The scheme, which was backed by Scotland Yard, would see victims send in evidence such as CCTV and doorbell camera footage, as well as from phones and dashcams.

Police officials claimed that the scheme would save tens of thousands of police manpower hours and would also help officers abide by social distancing restrictions, despite coronavirus restrictions having been promised to be lifted by next month.

A leaked report seen by the Mail on Sunday showed that Sadiq Khan’s administration has agreed to implement the system, which was developed by Axon Enterprise, an American-based weapons and technology firm.

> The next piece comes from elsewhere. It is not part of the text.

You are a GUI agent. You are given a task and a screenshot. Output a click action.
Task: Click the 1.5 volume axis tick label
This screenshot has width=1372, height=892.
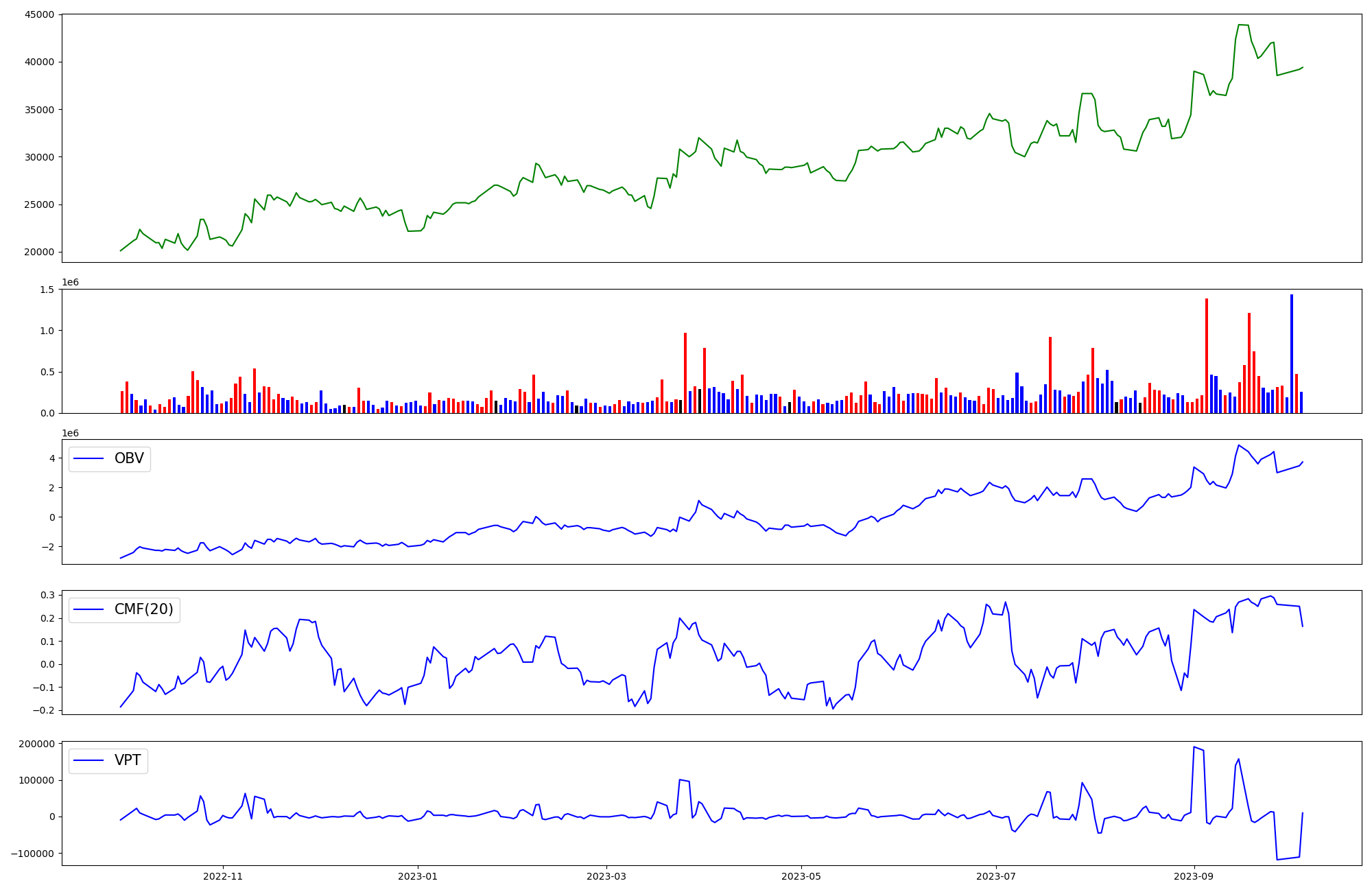(x=47, y=290)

The programme, dubbed ‘Axon Citizen’, has already been trialled in North London, as well as by the Cumbria police.

Scotland Yard said that the £847,000 scheme would save some 27,000 staff days per year and enable police chiefs at the Met to focus more on the violent street crime epidemic in the British capital and the “12,000 cases of domestic abuse reported every month”.

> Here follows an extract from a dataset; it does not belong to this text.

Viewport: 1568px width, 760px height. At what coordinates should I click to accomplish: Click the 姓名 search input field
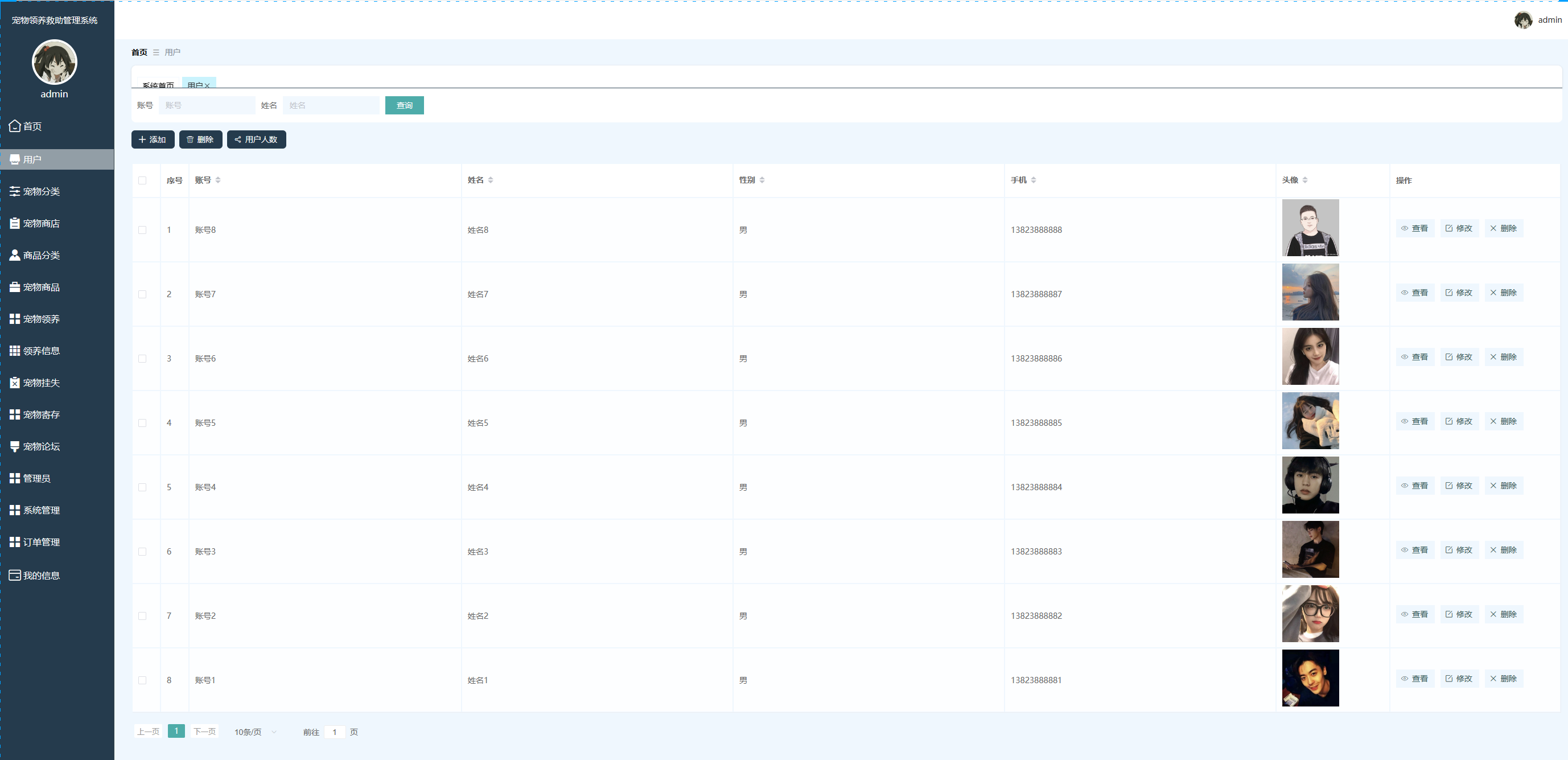point(331,105)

Some have warned, however, that the shift to digital policing will negatively impact older citizens who may not have the same tech-savvy to navigate the online platform as their younger counterparts.

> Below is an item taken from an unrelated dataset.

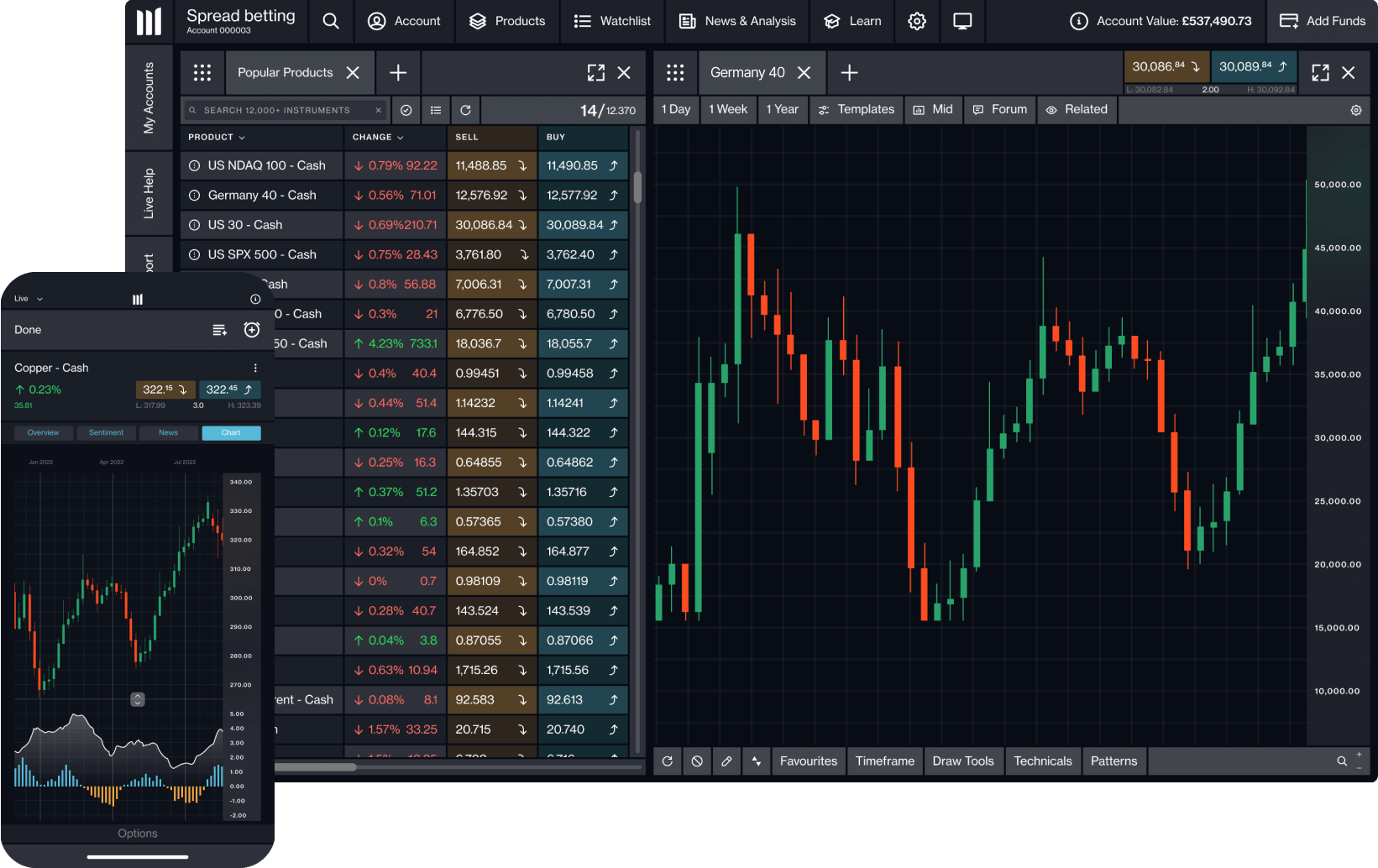Open the Forum panel for Germany 40
The height and width of the screenshot is (868, 1378).
pyautogui.click(x=998, y=109)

Caroline Abrahams, of the elderly charity Age UK, said: “The majority of older people are not online so would be unable to engage with the police in this way.”

Others have expressed support for the plans, including the Police and Crime Commissioner in Gloucestershire, Chris Nelson, who said: “It sounds exciting. You might have footage which you need to get into the police system so it can build the intelligence picture and I would hope this should mean more contact with victims.”

During Mr Khan’s tenure in office, there has been a massive spike in crime in the British capital, with over 100 homicides recorded in each of his years in office.

Knife crime, alone, has risen by over 50 per cent until the year leading up to the Chinese coronavirus pandemic, according to data held by the House of Commons library.

While real crime has spiralled out of control, the leftist mayor has focussed on more woke policing strategies, such as the introduction of the Online Hate Crime Hub to police speech on the internet in 2016.